Henryk Sienkiewicz (1846 – 1916)
Nobel Prize-winning Polish novelist, most famous for his novel Quo Vadis.
I often think that Aniela does me a great wrong, not to say that she calls things by wrong names. She considers my love a mere earthly feeling, an infatuation of the senses. I do not deny that it is composed of various threads, but there are among them some as purely ideal as if spun of poetry. Very often my senses are lulled to sleep, and I love her as one loves only in early youth. Then the second self within me mocks, and says derisively: "I had no idea you could love like a schoolboy or a romanticist!" Yet such is the fact. I may be ridiculous, but I love her thus, and it is not an artificial feeling.
It is not merely a question of sorrow after the death of a beloved being, but of the reproaches she will apply to herself, thinking that if she had loved him more he might have clung more to his life. Empty, trivial, and unjust reproaches, for she did everything that force of will could command, — she spurned my love and remained pure and faithful to him. But one must know that soul full of scruples as I know it, to gauge the depth of misery into which the news would plunge her, and how she would suspect herself, — asking whether his death did not correspond to some deeply hidden desire on her part for freedom and happiness; whether it did not gratify those wishes she had scarcely dared to form.
I know that even the meanest person has still at his disposition high-sounding words wherewith to mask his real character.
I might have been your happiness, and became your misfortune.
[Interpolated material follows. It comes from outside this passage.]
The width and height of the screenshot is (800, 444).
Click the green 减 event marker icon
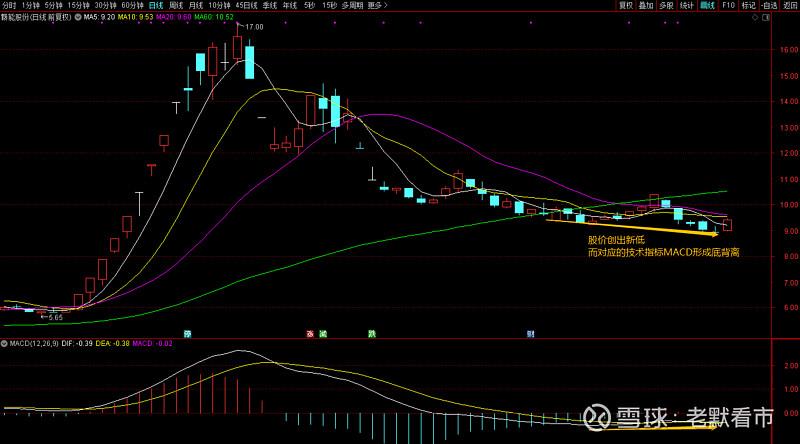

I am the cause of your death, for if I had been a different man, if I had not been wanting in all principles, all foundations of life, there would not have come upon you the shocks that killed you.
Rome stuffs its ears when it hears thee; the world reviles thee. I can blush for thee no longer, and I have no wish to do so. The howls of Cerberus, though resembling thy music, will be less offensive to me, for I have never been the friend of Cerberus, and I need not be ashamed of his howling.
Kromitzki is dead! The catastrophe has come upon us like a thunderbolt. God keep Aniela from any harm in her present state.
Anxiety prepares the organism badly for an ordeal which even under more favorable circumstances would not be an easy thing to bear.
Let there be at once also the end of the world! O God! if that is to be my punishment, I swear I will go away, never to see her again in life, — only save her!
I love her now beyond all words; she sees it, — she reads it in my eyes, and in my whole manner towards her. When I succeed in cheering her up, or call forth her smiles, I am beside myself with delight. There is at present in my love something of the attachment of the faithful servant who loves his mistress. I often feel as if I ought to humble myself before her, as if my proper place were at her feet. She never can grow ugly, changed, or old to me. I accept everything, agree to everything, and worship her as she is.
I follow you — because I must. Do you think I am not afraid of death? I am afraid because I do not know what there is, and see only darkness without end; which makes me recoil. I do not know whether there be nothingness, or existence without space and time; perhaps some midplanetary wind carries the spiritual monad from star to star to implant it in an ever-renewing existence. I do not know whether there be immense restlessness, or a peace so perfect as only Omnipotence and Love can bestow on us. But since you have died through my "I do not know," how could I remain here — and live?
The more I fear, the more I do not know, — the more I cannot let you go alone; I cannot, Aniela mine, — and I follow. Together we shall sink into nothingness, or together begin a new life; and here below where we have suffered let us be buried in oblivion.
Aniela died this morning.
Life deserves laughter, hence people laugh at it.
Do not be afraid, Leon, — I feel much better; but in case anything should happen to me I wanted to leave you something to remember me by. Perhaps I ought not to say it so soon after my husband's death; but as I might die, I wanted to tell you now that I loved you very, very much.
There is now resentment in my love. The thought is troubling my mind that she has a narrow heart, and that in this lies the secret of her unyieldingness. To-day, when I come to think it over more calmly, I go back to the conviction that she has some feeling for me, composed of gratitude, pity, and memories of the past; but it has no active power, cannot rise above prejudice, — even to the avowal of its existence. It does not respect itself, hides, is ashamed of itself, and in comparison with mine is as the mustard-seed to those Alps which surround us. From Aniela one may expect that she will restrict it rather than let it grow. It is of no use to hope or watch for anything from her; that conviction makes me very wretched.